▶ _What needs to be done_:
Retype each entry below precisely as it reads.

*** Records supplied Section Begins ***

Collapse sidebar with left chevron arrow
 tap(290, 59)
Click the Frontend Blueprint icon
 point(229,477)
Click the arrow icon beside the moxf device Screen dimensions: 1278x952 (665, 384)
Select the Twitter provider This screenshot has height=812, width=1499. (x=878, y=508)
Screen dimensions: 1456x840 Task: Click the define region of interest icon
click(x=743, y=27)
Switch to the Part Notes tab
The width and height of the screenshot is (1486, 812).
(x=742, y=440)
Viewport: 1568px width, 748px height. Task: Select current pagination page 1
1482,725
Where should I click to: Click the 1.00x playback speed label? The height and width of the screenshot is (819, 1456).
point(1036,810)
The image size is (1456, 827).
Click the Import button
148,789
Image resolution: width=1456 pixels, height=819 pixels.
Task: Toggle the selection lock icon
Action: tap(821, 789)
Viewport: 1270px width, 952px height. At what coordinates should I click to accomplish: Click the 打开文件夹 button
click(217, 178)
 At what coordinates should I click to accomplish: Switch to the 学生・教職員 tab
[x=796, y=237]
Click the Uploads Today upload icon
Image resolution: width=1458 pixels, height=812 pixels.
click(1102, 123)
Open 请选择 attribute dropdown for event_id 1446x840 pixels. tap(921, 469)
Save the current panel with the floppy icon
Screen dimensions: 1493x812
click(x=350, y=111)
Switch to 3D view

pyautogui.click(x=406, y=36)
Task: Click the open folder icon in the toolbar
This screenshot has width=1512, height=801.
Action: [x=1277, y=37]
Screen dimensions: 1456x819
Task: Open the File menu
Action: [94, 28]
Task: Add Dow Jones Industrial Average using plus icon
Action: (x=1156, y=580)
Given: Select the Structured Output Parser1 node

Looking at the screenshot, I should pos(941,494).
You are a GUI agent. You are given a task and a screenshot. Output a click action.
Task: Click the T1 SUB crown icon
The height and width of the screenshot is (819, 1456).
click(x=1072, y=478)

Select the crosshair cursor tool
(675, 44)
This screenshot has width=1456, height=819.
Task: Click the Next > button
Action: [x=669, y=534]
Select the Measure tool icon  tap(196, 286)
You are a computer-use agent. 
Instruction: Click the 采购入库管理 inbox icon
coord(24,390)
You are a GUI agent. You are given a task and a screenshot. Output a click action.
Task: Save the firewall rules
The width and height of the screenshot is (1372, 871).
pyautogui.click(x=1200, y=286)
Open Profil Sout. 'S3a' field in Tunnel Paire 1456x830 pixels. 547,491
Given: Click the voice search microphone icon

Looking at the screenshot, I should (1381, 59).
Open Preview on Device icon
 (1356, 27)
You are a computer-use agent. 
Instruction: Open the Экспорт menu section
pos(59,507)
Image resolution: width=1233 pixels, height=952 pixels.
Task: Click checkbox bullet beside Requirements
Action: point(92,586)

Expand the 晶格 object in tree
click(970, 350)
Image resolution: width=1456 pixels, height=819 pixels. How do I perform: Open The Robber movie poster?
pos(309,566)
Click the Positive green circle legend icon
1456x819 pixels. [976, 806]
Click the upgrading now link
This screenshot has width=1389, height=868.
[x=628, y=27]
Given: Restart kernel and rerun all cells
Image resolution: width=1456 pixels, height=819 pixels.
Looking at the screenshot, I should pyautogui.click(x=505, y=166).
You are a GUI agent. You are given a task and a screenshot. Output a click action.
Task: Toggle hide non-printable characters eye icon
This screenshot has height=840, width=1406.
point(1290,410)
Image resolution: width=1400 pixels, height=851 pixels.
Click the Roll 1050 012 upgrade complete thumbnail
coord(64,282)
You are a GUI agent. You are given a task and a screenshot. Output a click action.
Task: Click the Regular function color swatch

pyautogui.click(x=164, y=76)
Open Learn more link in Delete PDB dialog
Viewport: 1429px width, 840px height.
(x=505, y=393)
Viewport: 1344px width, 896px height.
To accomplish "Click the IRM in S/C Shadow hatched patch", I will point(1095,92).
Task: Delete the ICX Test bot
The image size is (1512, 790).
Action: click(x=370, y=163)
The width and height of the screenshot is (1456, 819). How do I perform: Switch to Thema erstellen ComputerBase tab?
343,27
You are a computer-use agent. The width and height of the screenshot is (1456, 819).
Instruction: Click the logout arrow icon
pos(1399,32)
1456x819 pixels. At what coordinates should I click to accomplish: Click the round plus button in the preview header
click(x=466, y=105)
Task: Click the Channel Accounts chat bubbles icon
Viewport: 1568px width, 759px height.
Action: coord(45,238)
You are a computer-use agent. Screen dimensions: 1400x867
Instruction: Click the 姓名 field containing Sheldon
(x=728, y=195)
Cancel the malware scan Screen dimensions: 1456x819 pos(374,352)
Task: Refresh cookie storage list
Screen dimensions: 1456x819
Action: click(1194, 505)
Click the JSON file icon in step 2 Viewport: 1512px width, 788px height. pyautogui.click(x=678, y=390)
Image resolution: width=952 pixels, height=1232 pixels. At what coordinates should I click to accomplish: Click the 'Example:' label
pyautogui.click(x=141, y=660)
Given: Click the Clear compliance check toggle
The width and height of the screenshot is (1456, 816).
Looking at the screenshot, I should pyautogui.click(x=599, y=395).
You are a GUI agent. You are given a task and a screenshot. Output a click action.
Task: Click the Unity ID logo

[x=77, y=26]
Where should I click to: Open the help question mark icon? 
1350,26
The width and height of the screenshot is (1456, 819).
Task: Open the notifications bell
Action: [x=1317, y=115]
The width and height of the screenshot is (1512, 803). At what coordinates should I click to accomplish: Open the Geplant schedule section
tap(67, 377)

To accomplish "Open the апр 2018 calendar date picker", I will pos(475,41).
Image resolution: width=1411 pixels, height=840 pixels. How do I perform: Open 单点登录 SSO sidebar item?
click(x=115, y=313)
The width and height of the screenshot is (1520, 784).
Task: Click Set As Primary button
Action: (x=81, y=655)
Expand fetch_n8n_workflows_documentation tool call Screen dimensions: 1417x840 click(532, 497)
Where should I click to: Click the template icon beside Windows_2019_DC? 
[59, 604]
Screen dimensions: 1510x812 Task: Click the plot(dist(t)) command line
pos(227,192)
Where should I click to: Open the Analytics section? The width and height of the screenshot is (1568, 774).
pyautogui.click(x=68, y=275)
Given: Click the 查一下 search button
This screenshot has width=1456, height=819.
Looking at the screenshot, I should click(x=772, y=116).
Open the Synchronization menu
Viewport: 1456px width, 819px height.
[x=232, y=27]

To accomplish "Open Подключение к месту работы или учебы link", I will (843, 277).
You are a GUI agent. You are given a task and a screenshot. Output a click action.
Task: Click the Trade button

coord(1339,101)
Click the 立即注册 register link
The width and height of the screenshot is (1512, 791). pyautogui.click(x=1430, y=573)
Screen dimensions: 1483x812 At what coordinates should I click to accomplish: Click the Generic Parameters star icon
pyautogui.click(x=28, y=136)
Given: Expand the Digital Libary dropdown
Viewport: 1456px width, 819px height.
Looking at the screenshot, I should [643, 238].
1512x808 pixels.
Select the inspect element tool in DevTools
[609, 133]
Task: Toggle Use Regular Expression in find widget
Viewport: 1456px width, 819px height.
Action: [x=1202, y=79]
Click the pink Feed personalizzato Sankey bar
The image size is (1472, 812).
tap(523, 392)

*** Records supplied Section Ends ***

▶ _Result for this exercise_:
Collapse sidebar with left chevron arrow
 tap(290, 59)
Click the Frontend Blueprint icon
 point(229,477)
Click the arrow icon beside the moxf device Screen dimensions: 1278x952 (665, 384)
Select the Twitter provider This screenshot has height=812, width=1499. (x=878, y=508)
Screen dimensions: 1456x840 Task: Click the define region of interest icon
click(x=743, y=27)
Switch to the Part Notes tab
The width and height of the screenshot is (1486, 812).
(x=742, y=440)
Viewport: 1568px width, 748px height. Task: Select current pagination page 1
1482,725
Where should I click to: Click the 1.00x playback speed label? The height and width of the screenshot is (819, 1456).
point(1036,810)
The image size is (1456, 827).
Click the Import button
148,789
Image resolution: width=1456 pixels, height=819 pixels.
Task: Toggle the selection lock icon
Action: tap(821, 789)
Viewport: 1270px width, 952px height. At what coordinates should I click to accomplish: Click the 打开文件夹 button
click(217, 178)
 At what coordinates should I click to accomplish: Switch to the 学生・教職員 tab
[x=796, y=237]
Click the Uploads Today upload icon
Image resolution: width=1458 pixels, height=812 pixels.
click(1102, 123)
Open 请选择 attribute dropdown for event_id 1446x840 pixels. tap(921, 469)
Save the current panel with the floppy icon
Screen dimensions: 1493x812
click(x=350, y=111)
Switch to 3D view

pyautogui.click(x=406, y=36)
Task: Click the open folder icon in the toolbar
This screenshot has width=1512, height=801.
Action: [x=1277, y=37]
Screen dimensions: 1456x819
Task: Open the File menu
Action: [94, 28]
Task: Add Dow Jones Industrial Average using plus icon
Action: (x=1156, y=580)
Given: Select the Structured Output Parser1 node

Looking at the screenshot, I should pos(941,494).
You are a GUI agent. You are given a task and a screenshot. Output a click action.
Task: Click the T1 SUB crown icon
The height and width of the screenshot is (819, 1456).
click(x=1072, y=478)

Select the crosshair cursor tool
(675, 44)
This screenshot has width=1456, height=819.
Task: Click the Next > button
Action: [x=669, y=534]
Select the Measure tool icon  tap(196, 286)
You are a computer-use agent. 
Instruction: Click the 采购入库管理 inbox icon
coord(24,390)
You are a GUI agent. You are given a task and a screenshot. Output a click action.
Task: Save the firewall rules
The width and height of the screenshot is (1372, 871).
pyautogui.click(x=1200, y=286)
Open Profil Sout. 'S3a' field in Tunnel Paire 1456x830 pixels. 547,491
Given: Click the voice search microphone icon

Looking at the screenshot, I should (1381, 59).
Open Preview on Device icon
 (1356, 27)
You are a computer-use agent. 
Instruction: Open the Экспорт menu section
pos(59,507)
Image resolution: width=1233 pixels, height=952 pixels.
Task: Click checkbox bullet beside Requirements
Action: point(92,586)

Expand the 晶格 object in tree
click(970, 350)
Image resolution: width=1456 pixels, height=819 pixels. How do I perform: Open The Robber movie poster?
pos(309,566)
Click the Positive green circle legend icon
1456x819 pixels. [976, 806]
Click the upgrading now link
This screenshot has width=1389, height=868.
[x=628, y=27]
Given: Restart kernel and rerun all cells
Image resolution: width=1456 pixels, height=819 pixels.
Looking at the screenshot, I should pyautogui.click(x=505, y=166).
You are a GUI agent. You are given a task and a screenshot. Output a click action.
Task: Toggle hide non-printable characters eye icon
This screenshot has height=840, width=1406.
point(1290,410)
Image resolution: width=1400 pixels, height=851 pixels.
Click the Roll 1050 012 upgrade complete thumbnail
coord(64,282)
You are a GUI agent. You are given a task and a screenshot. Output a click action.
Task: Click the Regular function color swatch

pyautogui.click(x=164, y=76)
Open Learn more link in Delete PDB dialog
Viewport: 1429px width, 840px height.
(x=505, y=393)
Viewport: 1344px width, 896px height.
To accomplish "Click the IRM in S/C Shadow hatched patch", I will point(1095,92).
Task: Delete the ICX Test bot
The image size is (1512, 790).
Action: click(x=370, y=163)
The width and height of the screenshot is (1456, 819). How do I perform: Switch to Thema erstellen ComputerBase tab?
343,27
You are a computer-use agent. The width and height of the screenshot is (1456, 819).
Instruction: Click the logout arrow icon
pos(1399,32)
1456x819 pixels. At what coordinates should I click to accomplish: Click the round plus button in the preview header
click(x=466, y=105)
Task: Click the Channel Accounts chat bubbles icon
Viewport: 1568px width, 759px height.
Action: coord(45,238)
You are a computer-use agent. Screen dimensions: 1400x867
Instruction: Click the 姓名 field containing Sheldon
(x=728, y=195)
Cancel the malware scan Screen dimensions: 1456x819 pos(374,352)
Task: Refresh cookie storage list
Screen dimensions: 1456x819
Action: click(1194, 505)
Click the JSON file icon in step 2 Viewport: 1512px width, 788px height. pyautogui.click(x=678, y=390)
Image resolution: width=952 pixels, height=1232 pixels. At what coordinates should I click to accomplish: Click the 'Example:' label
pyautogui.click(x=141, y=660)
Given: Click the Clear compliance check toggle
The width and height of the screenshot is (1456, 816).
Looking at the screenshot, I should pyautogui.click(x=599, y=395).
You are a GUI agent. You are given a task and a screenshot. Output a click action.
Task: Click the Unity ID logo

[x=77, y=26]
Where should I click to: Open the help question mark icon? 
1350,26
The width and height of the screenshot is (1456, 819).
Task: Open the notifications bell
Action: [x=1317, y=115]
The width and height of the screenshot is (1512, 803). At what coordinates should I click to accomplish: Open the Geplant schedule section
tap(67, 377)

To accomplish "Open the апр 2018 calendar date picker", I will pos(475,41).
Image resolution: width=1411 pixels, height=840 pixels. How do I perform: Open 单点登录 SSO sidebar item?
click(x=115, y=313)
The width and height of the screenshot is (1520, 784).
Task: Click Set As Primary button
Action: (x=81, y=655)
Expand fetch_n8n_workflows_documentation tool call Screen dimensions: 1417x840 click(532, 497)
Where should I click to: Click the template icon beside Windows_2019_DC? 
[59, 604]
Screen dimensions: 1510x812 Task: Click the plot(dist(t)) command line
pos(227,192)
Where should I click to: Open the Analytics section? The width and height of the screenshot is (1568, 774).
pyautogui.click(x=68, y=275)
Given: Click the 查一下 search button
This screenshot has width=1456, height=819.
Looking at the screenshot, I should click(x=772, y=116).
Open the Synchronization menu
Viewport: 1456px width, 819px height.
[x=232, y=27]

To accomplish "Open Подключение к месту работы или учебы link", I will (843, 277).
You are a GUI agent. You are given a task and a screenshot. Output a click action.
Task: Click the Trade button

coord(1339,101)
Click the 立即注册 register link
The width and height of the screenshot is (1512, 791). pyautogui.click(x=1430, y=573)
Screen dimensions: 1483x812 At what coordinates should I click to accomplish: Click the Generic Parameters star icon
pyautogui.click(x=28, y=136)
Given: Expand the Digital Libary dropdown
Viewport: 1456px width, 819px height.
Looking at the screenshot, I should [643, 238].
1512x808 pixels.
Select the inspect element tool in DevTools
[609, 133]
Task: Toggle Use Regular Expression in find widget
Viewport: 1456px width, 819px height.
Action: [x=1202, y=79]
Click the pink Feed personalizzato Sankey bar
The image size is (1472, 812).
tap(523, 392)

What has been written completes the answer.